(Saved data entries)
· · · ·
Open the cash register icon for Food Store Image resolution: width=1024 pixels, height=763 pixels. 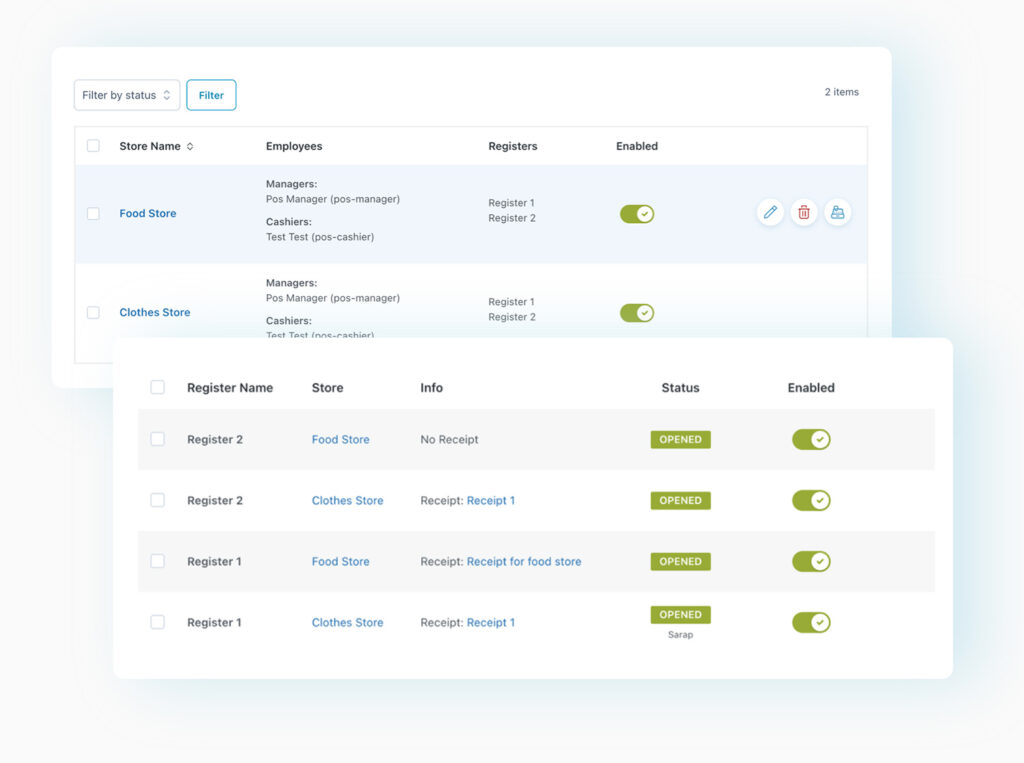[x=838, y=212]
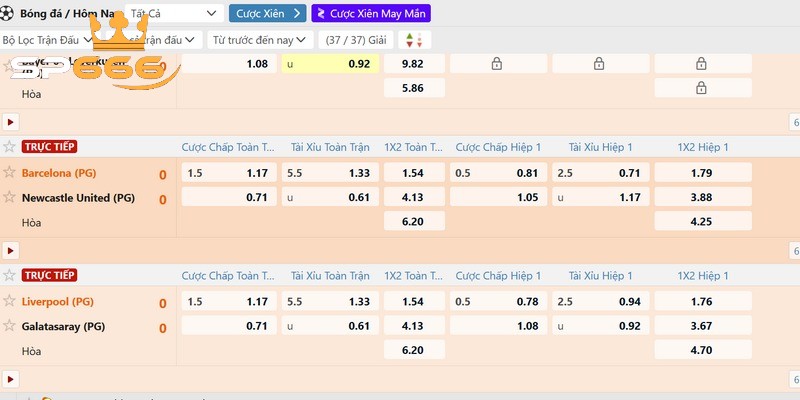Pick the Liverpool 1X2 Hiệp 1 odds 1.76
This screenshot has height=400, width=800.
[x=702, y=301]
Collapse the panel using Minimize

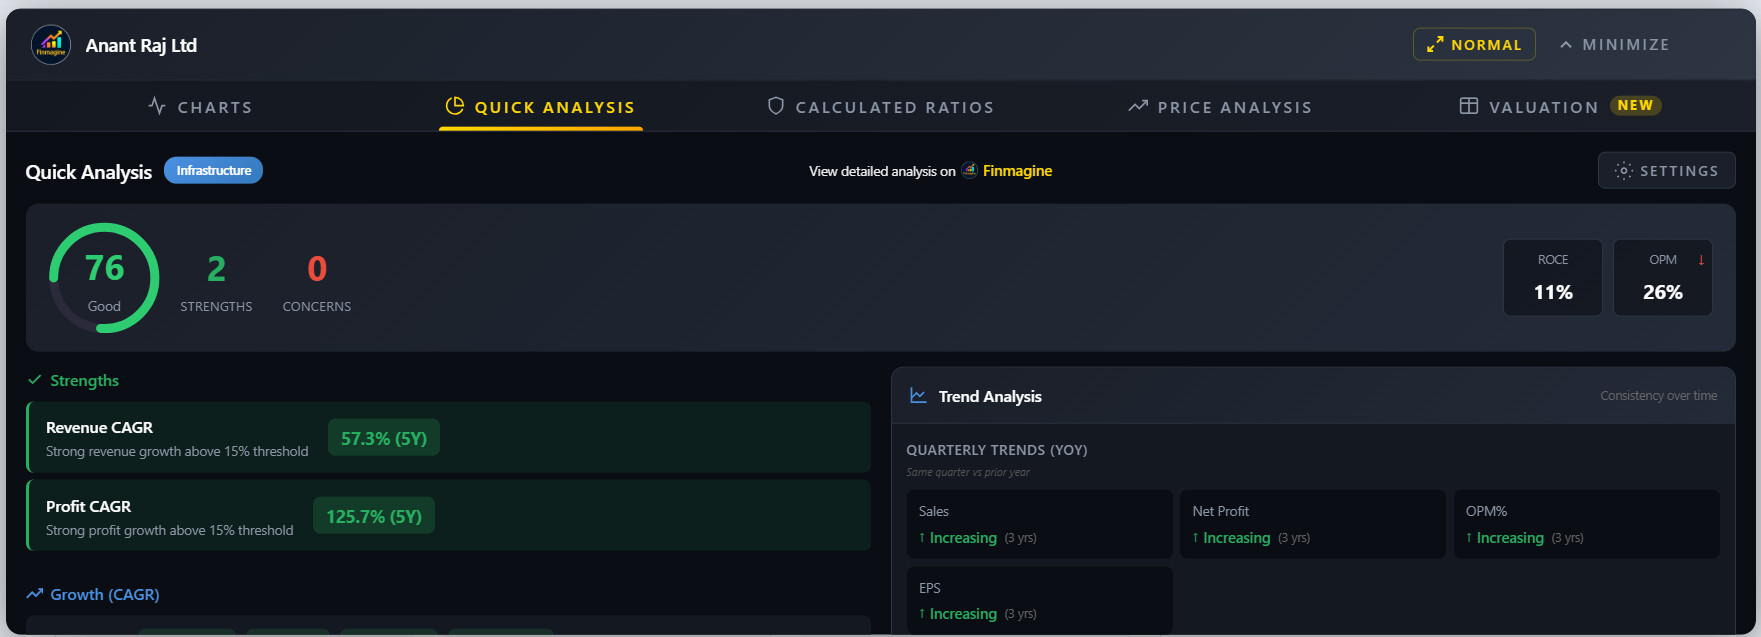pos(1614,45)
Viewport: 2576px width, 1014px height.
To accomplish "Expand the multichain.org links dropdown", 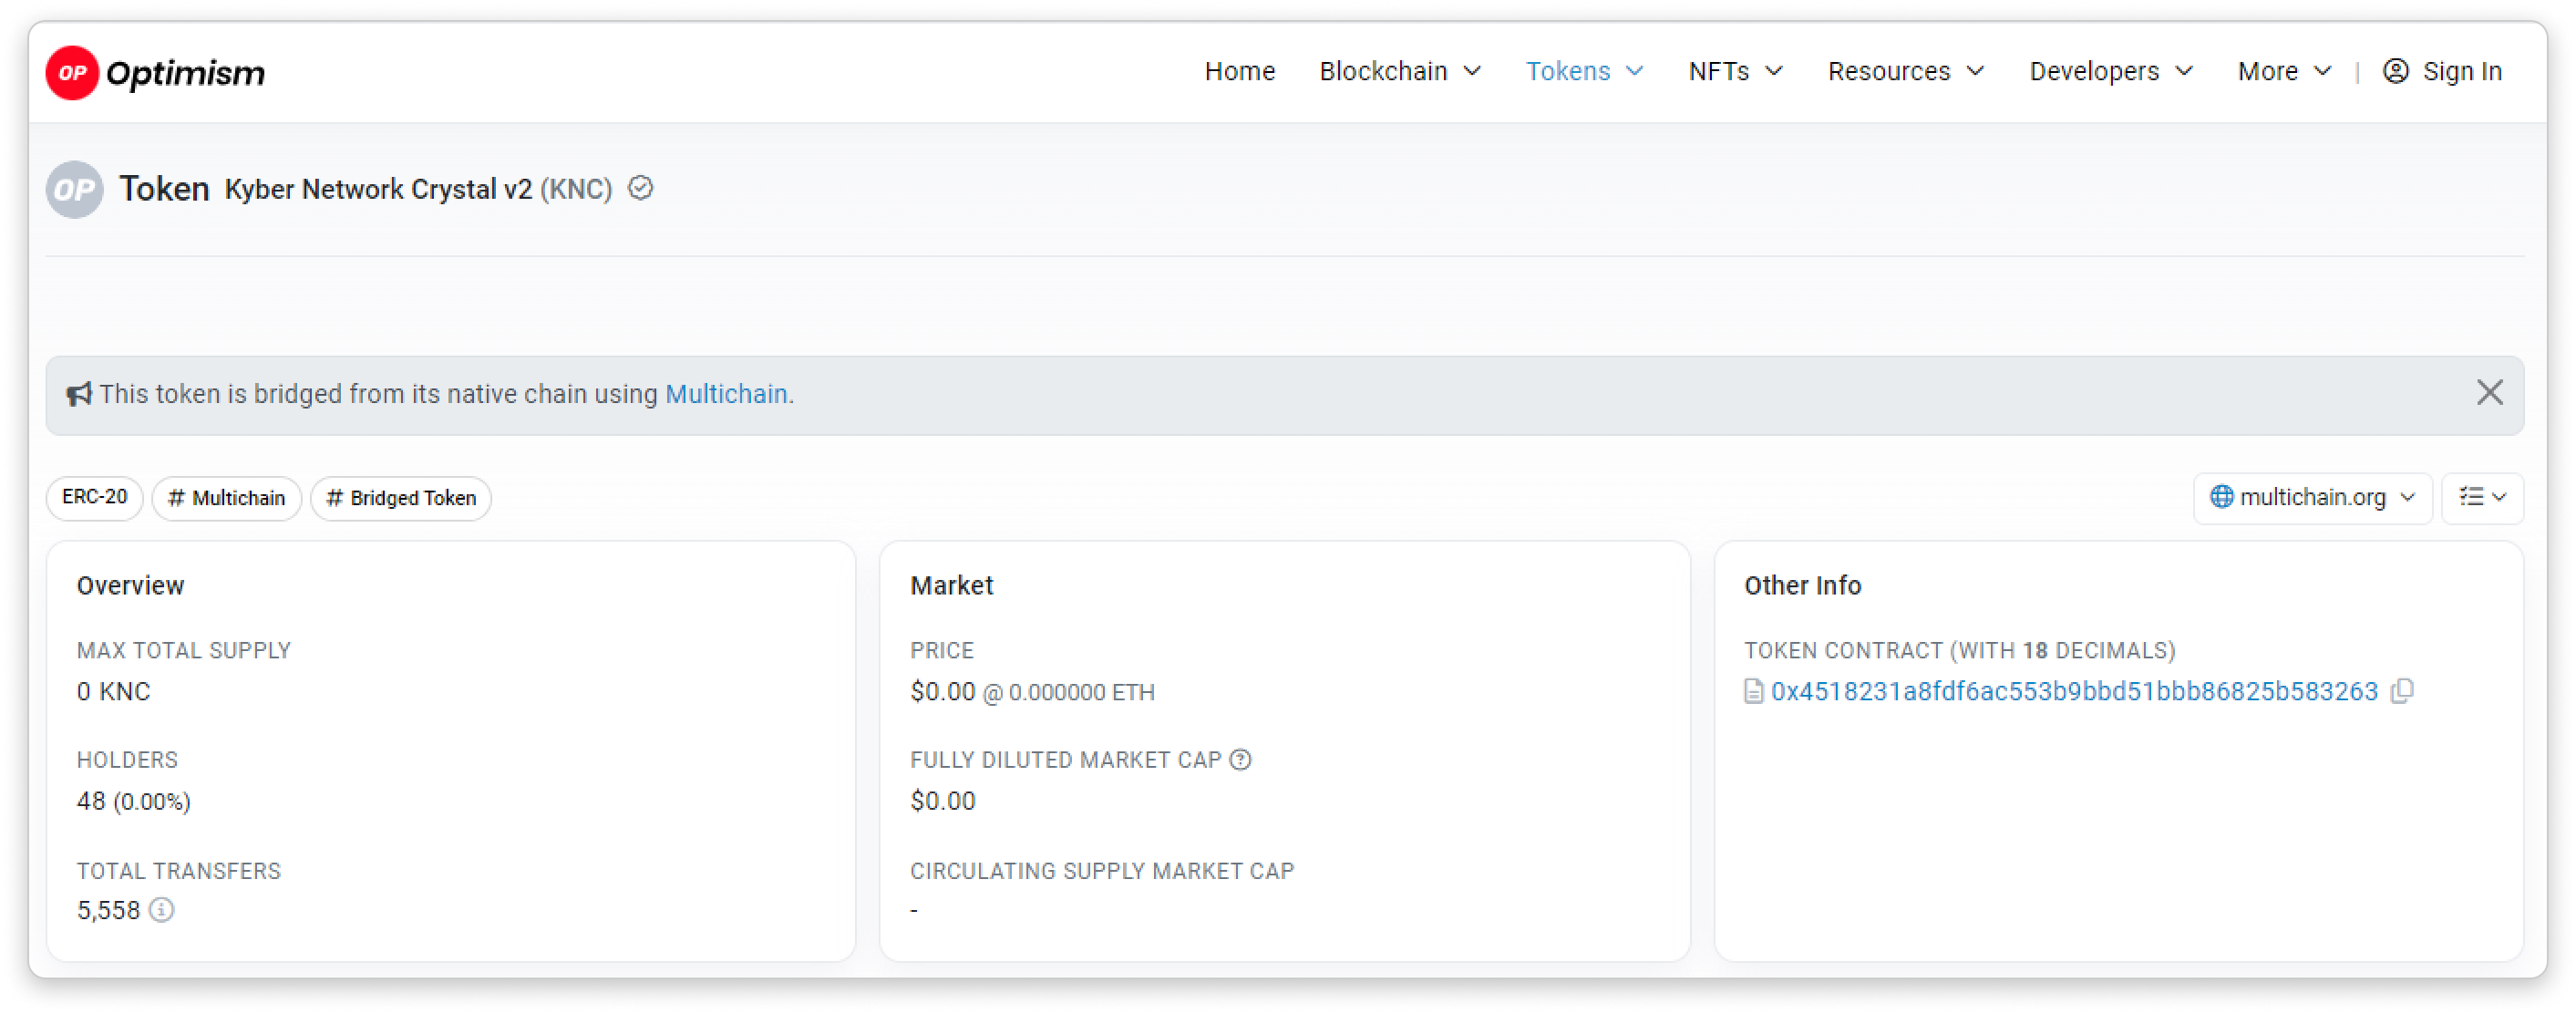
· · · ·
TASK DETAILS:
Starting at the line containing "Collapse the panel using Minimize" and continuing through the last of the entries, rewrite those lines with "panel" swapped for "sidebar" and nothing else altered. Omit the pictures.

COMPLETE OUTPUT:
Collapse the sidebar using Minimize

pos(1614,45)
Viewport: 2576px width, 1014px height.
To accomplish "Expand the multichain.org links dropdown", 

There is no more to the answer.